Construction of a fiber optic network is a complex and lengthy process.
Construction of a fiber optic network is a complex and lengthy process. Numerous contractors are involved and the entire process can take six to 12 months to complete, depending upon the length of the circuit, the terrain and soils, weather and other external factors. Most CVEC distribution lines are a mix of overhead and underground construction. The following discussion covers the phases of construction along overhead distribution lines. You can see each step below:
Step 1: Make Ready Engineering
After an in-house autodesign of the ﬁber build, ﬁeld engineers go to each pole to determine if any modiﬁcations are required in order to support the ﬁber and its associated steel strand. These engineers create design sheets showing where to move items at the pole to create more space, as well as where poles need to be changed out to add height or strength. During this time, inspectors will “ride out” the build to ensure every member will be included in the ﬁber build.
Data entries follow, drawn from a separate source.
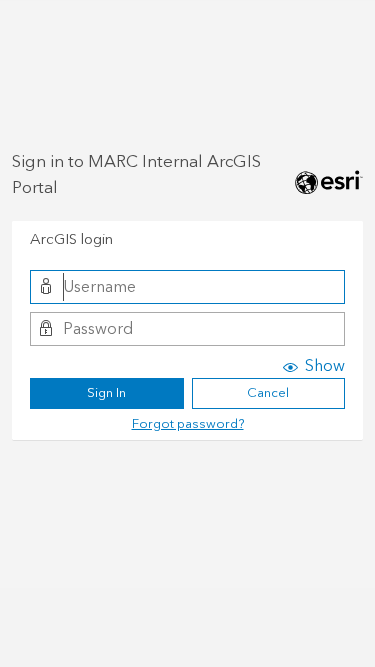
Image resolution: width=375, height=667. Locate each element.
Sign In (106, 393)
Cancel (268, 393)
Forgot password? (188, 424)
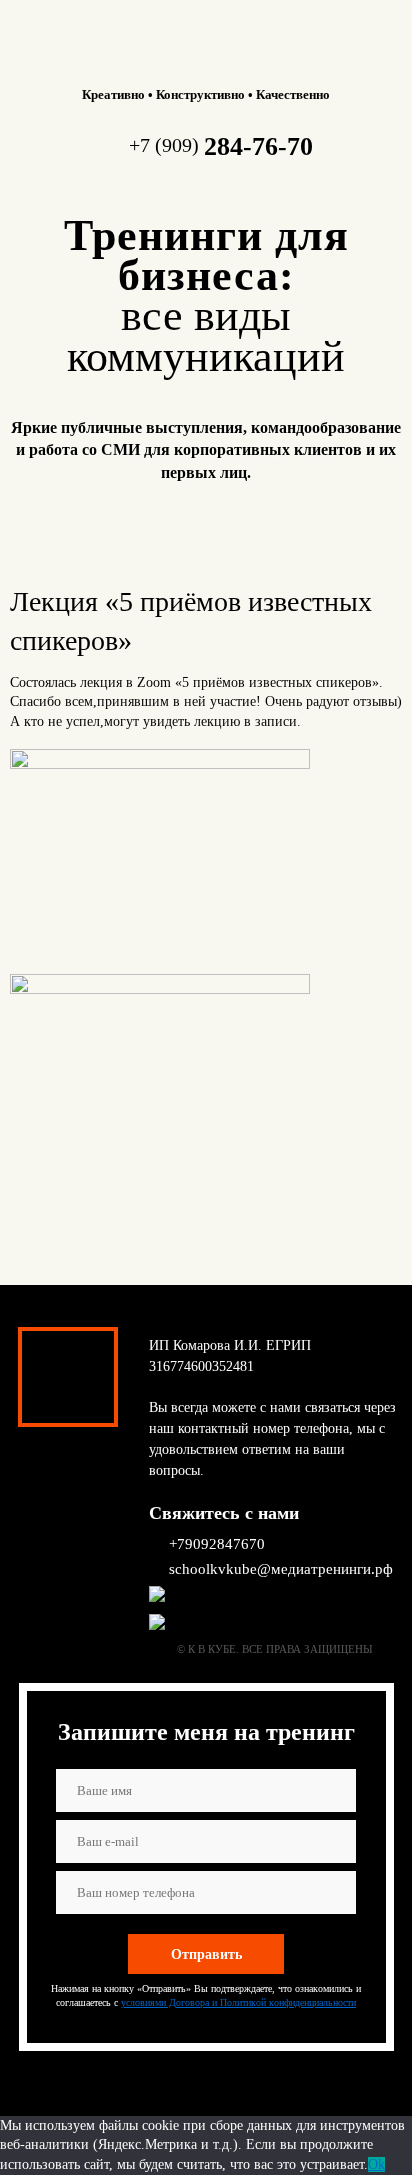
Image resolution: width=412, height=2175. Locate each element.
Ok (376, 2164)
This phase can take two to four weeks
Step 2: Make Ready Construction
Line crews will change poles, move transformers from one side of the pole to another, move wires on the pole, add new anchors to the poles, and perform other work to allow the ﬁber to be placed later. The make ready construction phase can take four to twelve weeks as a rule of thumb. This work has the widest variance in time of all construction phases.
Step 3: Fiber Construction
Fiber crews place steel strand along the pole line and return to place the ﬁber optic cable against the steel strand. A lashing machine is used to secure the ﬁber to the strand. In locations where the electric is underground, the ﬁber optic cable will be placed in a small plastic pipe underground by either boring or plowing. Asphalt and concrete driveways will be bored under and a pedestal may be placed next to a transformer or junction box to allow for a service drop. Areas of disturbance are restored to their original state. Fiber construction can take four to eight weeks on a circuit.
Step 4: Splicing
Once the strand and ﬁber is placed, splicers will make splices at each end and tap point. They splice the necessary cables at each point and mount the splices in enclosures secured to the distribution poles or in pedestals. The splicing work can take another three to six weeks for the main lines.
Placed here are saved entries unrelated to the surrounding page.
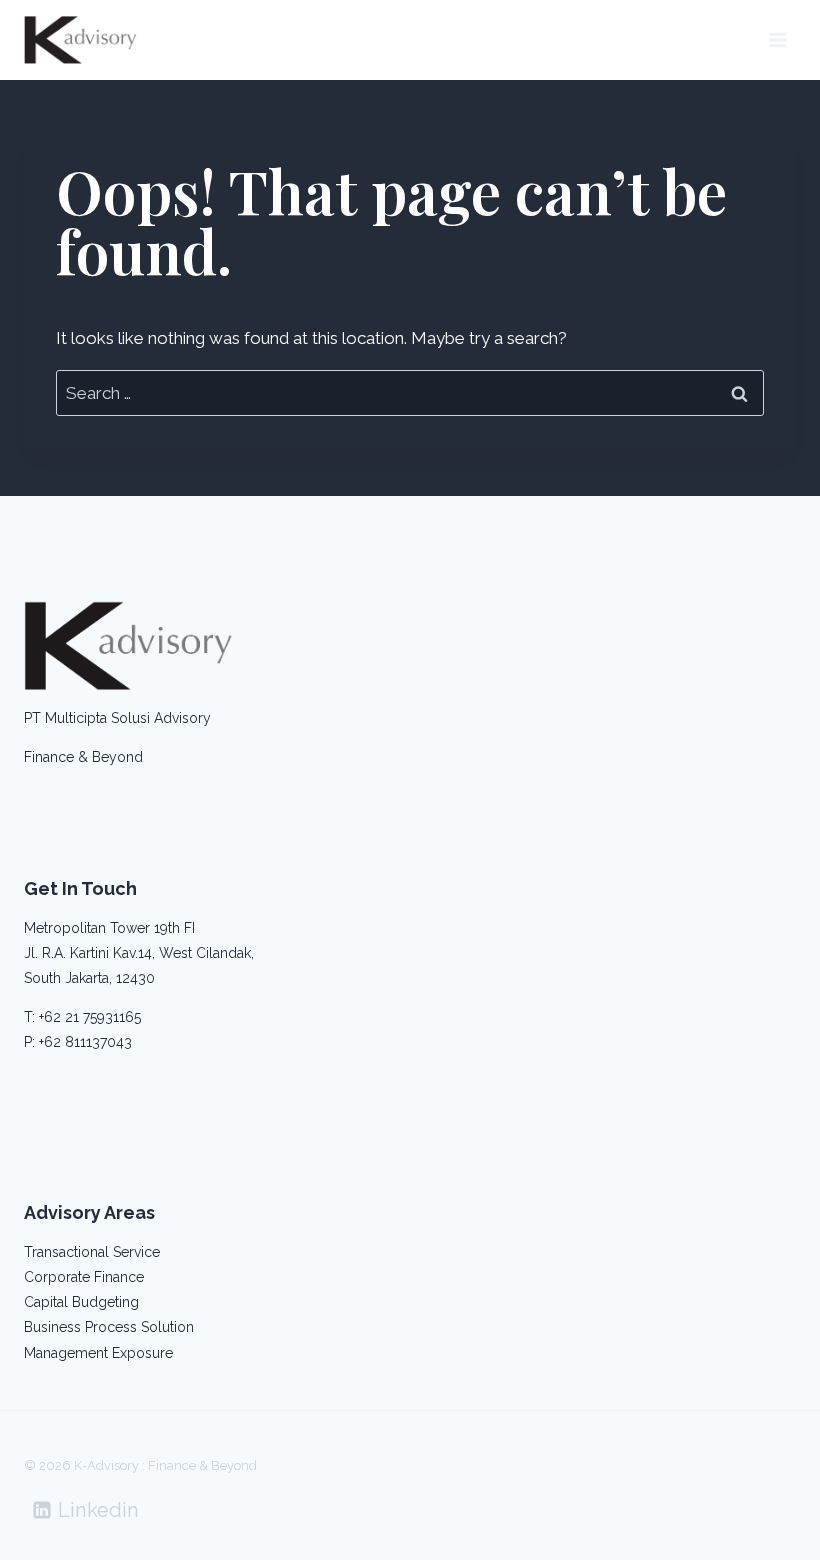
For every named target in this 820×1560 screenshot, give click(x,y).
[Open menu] (777, 39)
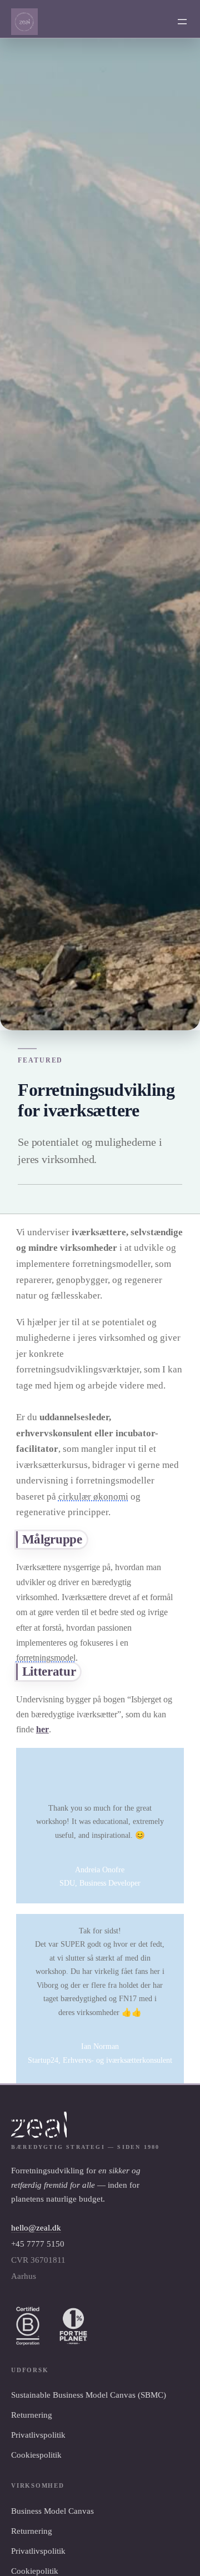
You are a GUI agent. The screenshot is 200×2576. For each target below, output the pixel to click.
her (42, 1729)
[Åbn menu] (182, 21)
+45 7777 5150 (37, 2243)
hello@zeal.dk (36, 2227)
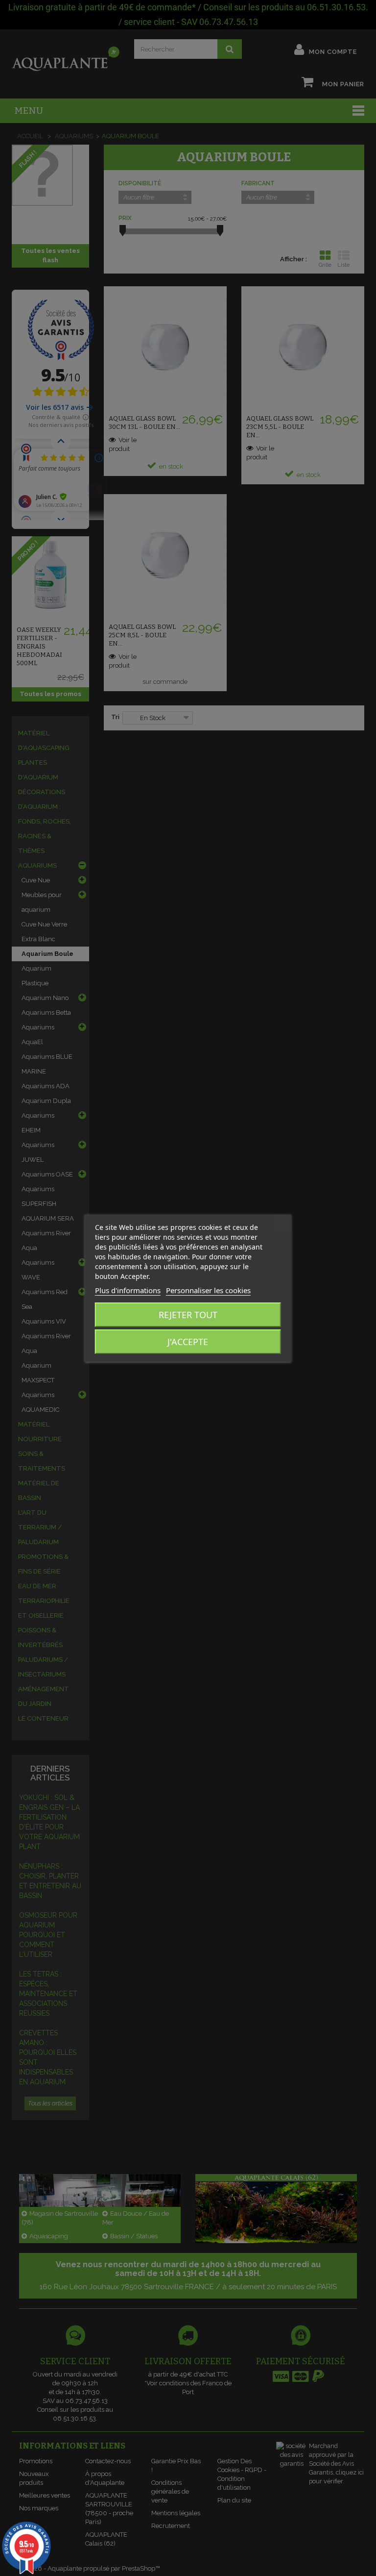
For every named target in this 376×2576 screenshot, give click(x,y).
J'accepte (187, 1342)
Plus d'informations (128, 1290)
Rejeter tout (188, 1315)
Step 5: Service Drop Construction
The next step is service drop construction. This work can be done in parallel with some of the earlier work, or it might be done after the main line ﬁber is in place. The drop crews extend the ﬁber from the nearest splice point to the structure receiving service and leave coils of ﬁber in each location.
Step 6: Drop Splicing
The ﬁnal outdoor step in ﬁber construction is the splicing of the drop. The splicer connects the last length of ﬁber at the tap point and also mounts a network interface device (NID) at the structure with the ﬁnal splice inside the NID. The service is now ready to turn over to Fireﬂy for installation
As you can see , there will be multiple different contractors and vehicles passing each point over several months before the service is ready for final installation.